PSA Value-Tier Grading Pause: 10M Card Backlog Forces Major Changes
PSA's grading pipeline has hit a breaking point — 10 million cards deep, and collectors are paying the price.
The grading giant has confirmed it is pausing new Value-tier submissions amid a staggering backlog that now exceeds 10 million cards. Wait times have ballooned past 90 days for the most affordable entry point into professional grading, and the ripple effects are being felt from casual collectors to high-volume dealers.
The Numbers Behind the Gridlock
PSA's Value tier — the $19.99-per-card service level that handles the bulk of modern card submissions — is effectively at a standstill. Internal estimates confirm the company is sitting on a backlog of over 10 million cards, with turnaround times for Value submissions stretching to 90+ business days in many cases. This confirms reports from Yahoo Sports, Sports Illustrated, and The New York Times, all of which covered the grading backlog crisis on May 28, 2026.
The backlog is the direct result of an explosion in submissions driven by:
- Record-breaking new product releases flooding the market with ultra-modern cards needing grading
- Breaker culture — group breaks generate thousands of raw cards per session that all go to PSA
- Flipper economics — the spread between raw and PSA 10 prices makes grading a near-automatic decision for any modern hit
- PSA's own brand premium — PSA-graded cards consistently sell for 20-40% more than equivalent grades from competitors
The Two-Tier Market Emerges
The Value-tier pause is creating a de facto two-tier grading market. Dealers with premium accounts and bulk submission arrangements can still get cards graded through Express and Super Express tiers — at $75-$300 per card. The average collector sending in 5-10 cards a month is stuck waiting or paying multiples of what they used to.
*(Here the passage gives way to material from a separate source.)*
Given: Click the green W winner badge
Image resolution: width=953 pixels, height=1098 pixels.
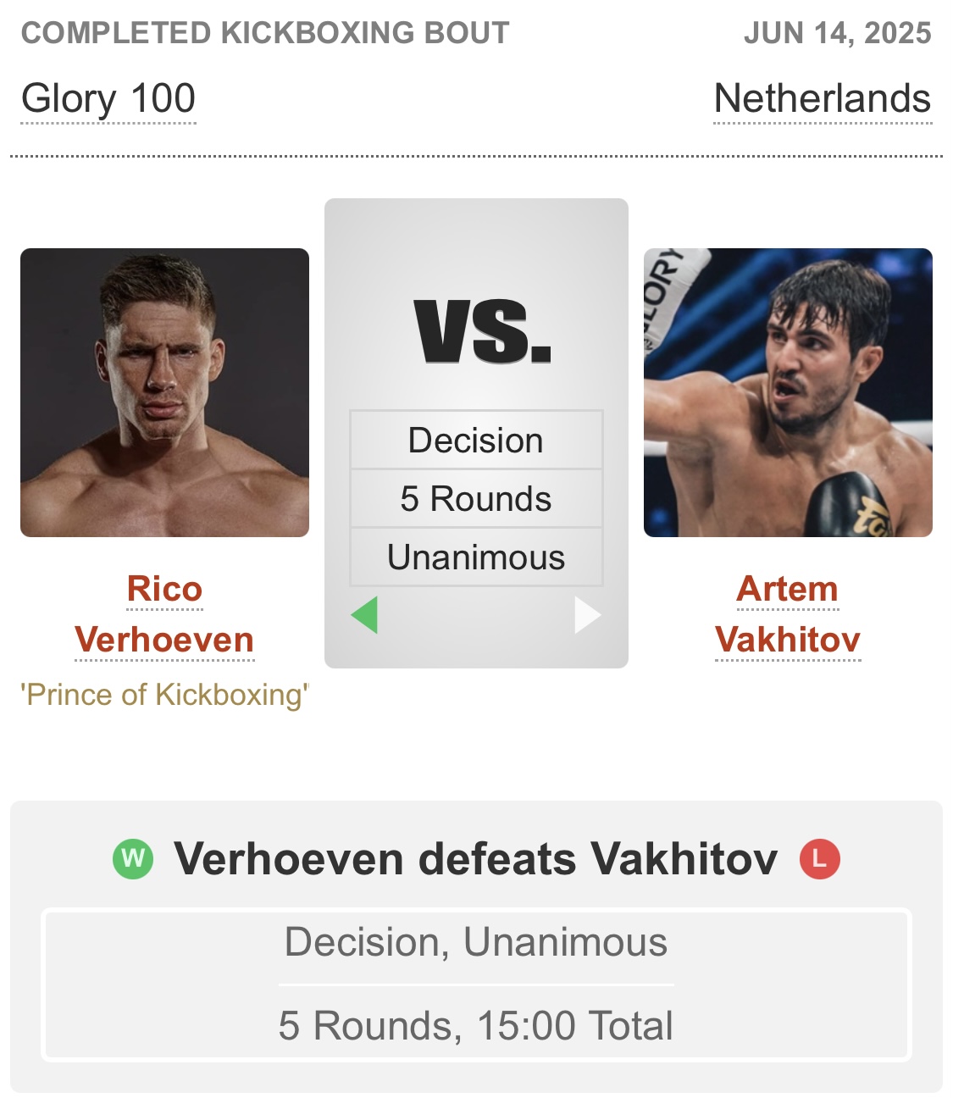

The math breaks hard for mid-tier cards:
- A card worth $100 raw costs $75 to grade at Regular tier — that's 75% of the card's value
- Cards under $50 raw become uneconomical to grade at any tier above Value
- The population data gap widens: dealer-submitted stars get graded heavily while second-tier players see fewer submissions
Industry Fallout
The pause is reshaping every corner of the hobby. Retailers who built business models around quick PSA turnaround are scrambling. eBay sellers are sitting on ungraded inventory they can't list as authenticated. Break groups are facing delays that cascade into buyer dissatisfaction.
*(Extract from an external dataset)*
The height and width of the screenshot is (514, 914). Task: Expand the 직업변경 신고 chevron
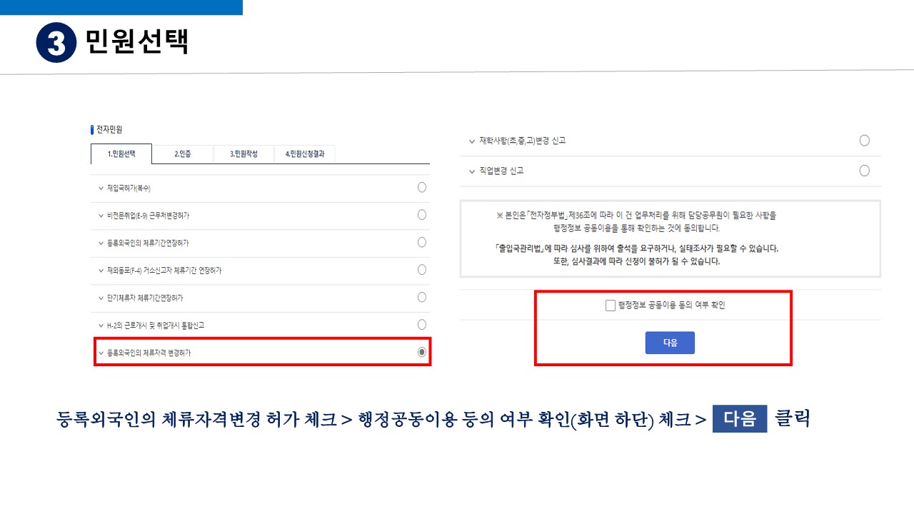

Competitors see an opening. SGC has accelerated its marketing push, Beckett's subgrades are attracting precision-focused collectors, and AI-driven grading services like TAG are positioning themselves as the speed alternative. But PSA's auction premium means most collectors will wait rather than switch — a dynamic that gives PSA little incentive to rush.
The $200 million expansion announced in 2025 was supposed to double grading capacity. Instead, submission volume has grown faster than the expansion can absorb. The bottleneck has moved from intake to grading to encapsulation, and every step of the chain is strained.
The verdict: PSA's Value-tier pause is not a glitch — it's a structural shift. Collectors who rely on affordable grading need to plan for a world where $20 grading may not return anytime soon.